Видимо, немного нашлось простофиль, готовых заплатить деньги, чтоб над ними потом еще и смеялись. В тот момент я был непоколебим, мне было всё равно, попаду хрестоматию по литературе или нет.
− Деньги нужны, отдал вам последние, − клянчил я, − мне есть не на что.
Эвелина сунула в мою ладонь деньги и сразу стала выпроваживать.
− Эвелина Борисовна, − уперся я на пороге, − а когда разбогатею, большую книгу напечатаете? Я вас озолочу тогда.
− Идите, Петя, идите, и больше не приходите, − толкала «цыганка». − Зачем мне такая головная боль, сегодня вы решили так, а завтра эдак. Идите и печатайтесь в тех же «Истоках», там быстрее и дешевле. Вот одна женщина отдала им свой текст, так они вместо «юности лоза» напечатали «юности коза». Каково?
− Хм.
− Вот так, вам «хм», а у женщины истерика. Ну вот кто там будет печататься?
− А по-моему, юности коза неплохо звучит…
− Прощайте, Петя, раз неплохо. Идите в «Истоки»!
Вот так началась и замерла моя литературная карьера. Вы спросите, куда подевалась надежда на успешное писательское будущее.

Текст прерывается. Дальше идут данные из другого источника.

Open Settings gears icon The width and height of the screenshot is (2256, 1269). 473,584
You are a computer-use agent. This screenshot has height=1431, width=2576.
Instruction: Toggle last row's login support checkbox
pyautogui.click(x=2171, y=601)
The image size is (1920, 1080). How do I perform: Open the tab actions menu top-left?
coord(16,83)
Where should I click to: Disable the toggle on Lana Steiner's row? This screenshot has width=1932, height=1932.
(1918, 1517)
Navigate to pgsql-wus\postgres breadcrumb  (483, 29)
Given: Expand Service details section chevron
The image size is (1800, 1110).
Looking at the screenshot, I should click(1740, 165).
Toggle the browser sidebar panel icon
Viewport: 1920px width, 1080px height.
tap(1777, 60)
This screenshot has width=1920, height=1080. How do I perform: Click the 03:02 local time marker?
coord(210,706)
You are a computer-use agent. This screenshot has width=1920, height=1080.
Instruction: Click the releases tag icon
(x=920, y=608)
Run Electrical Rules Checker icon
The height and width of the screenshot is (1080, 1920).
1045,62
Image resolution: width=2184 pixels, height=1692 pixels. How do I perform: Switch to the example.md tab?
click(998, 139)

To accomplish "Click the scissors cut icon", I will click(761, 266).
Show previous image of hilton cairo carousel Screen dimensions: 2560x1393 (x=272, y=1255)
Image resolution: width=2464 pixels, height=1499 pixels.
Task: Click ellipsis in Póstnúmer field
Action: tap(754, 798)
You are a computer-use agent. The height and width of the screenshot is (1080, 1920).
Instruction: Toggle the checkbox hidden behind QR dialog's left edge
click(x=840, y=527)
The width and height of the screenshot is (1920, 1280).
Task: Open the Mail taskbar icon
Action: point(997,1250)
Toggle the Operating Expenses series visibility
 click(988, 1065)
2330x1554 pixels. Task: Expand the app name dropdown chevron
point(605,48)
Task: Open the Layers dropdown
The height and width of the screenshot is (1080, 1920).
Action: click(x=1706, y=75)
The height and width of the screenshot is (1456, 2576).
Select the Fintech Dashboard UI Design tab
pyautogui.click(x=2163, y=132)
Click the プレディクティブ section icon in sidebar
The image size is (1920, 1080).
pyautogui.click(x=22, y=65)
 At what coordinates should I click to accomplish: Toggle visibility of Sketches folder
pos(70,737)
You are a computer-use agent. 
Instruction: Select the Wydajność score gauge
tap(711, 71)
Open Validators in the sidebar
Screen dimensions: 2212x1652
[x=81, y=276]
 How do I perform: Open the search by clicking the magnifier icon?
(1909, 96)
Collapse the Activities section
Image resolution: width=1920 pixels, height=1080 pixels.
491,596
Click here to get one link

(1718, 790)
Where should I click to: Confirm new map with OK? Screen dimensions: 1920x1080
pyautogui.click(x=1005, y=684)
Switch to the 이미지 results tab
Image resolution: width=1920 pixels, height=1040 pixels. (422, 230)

Не знаю. Вы бы еще спросили: Ou sont les neiges d'amont? Куда подевался прошлогодний снег?
Обменяв вернувшиеся доллары, я пошел в «Проект ОГИ» в Потаповском переулке. Нравилась мне тамошняя непринужденная атмосфера. В Москву понаехало немало прежних знакомых, и за столиками клуба можно было увидеть кого-нибудь из них и перекинуться парой слов.
Как и предполагалось, я встретил знакомых и подсел к ним. Земляки пили пиво и трепались ни о чем, играли словами и похохатывали. Подкинув пару фраз, я заскучал и, желая избежать пустого трепа, пошел в читальный зал. В «Проекте ОГИ» имелась комнатка, где продавали чтиво на любой вкус. У полки с книгами Генри Миллера, листая «Сексус», посмеивались парень и девушка. Я подошел ближе. Парень тянул на мужика в самом расцвете сил, ему явно зашкаливало за тридцать, от него несло перегаром.
− Я прочитал всего Миллера, − хвалился он. – Это мощный писатель. Один из моих любимых.
Девушка-продавщица верила и спрашивала совета что бы для начала почитать.
− Начинай даже не с «Тропика Рака», а с «Черной весны».
Я тоже вставил слово за Миллера, за его текст про Рембо.
− А ваш любимый писатель? – спросила меня девица.
− Виктор Голявкин.
Парень пожал мне руку, мы разговорились.
− Стоматолог, − представился знаток американской литературы, − для друзей просто Дюся.
− Петя. Для друзей просто… Коля! Ха-ха, шутка! − сам себя рассмешил я и перевел разговор. – Стоматолог, я так понимаю, не профессия?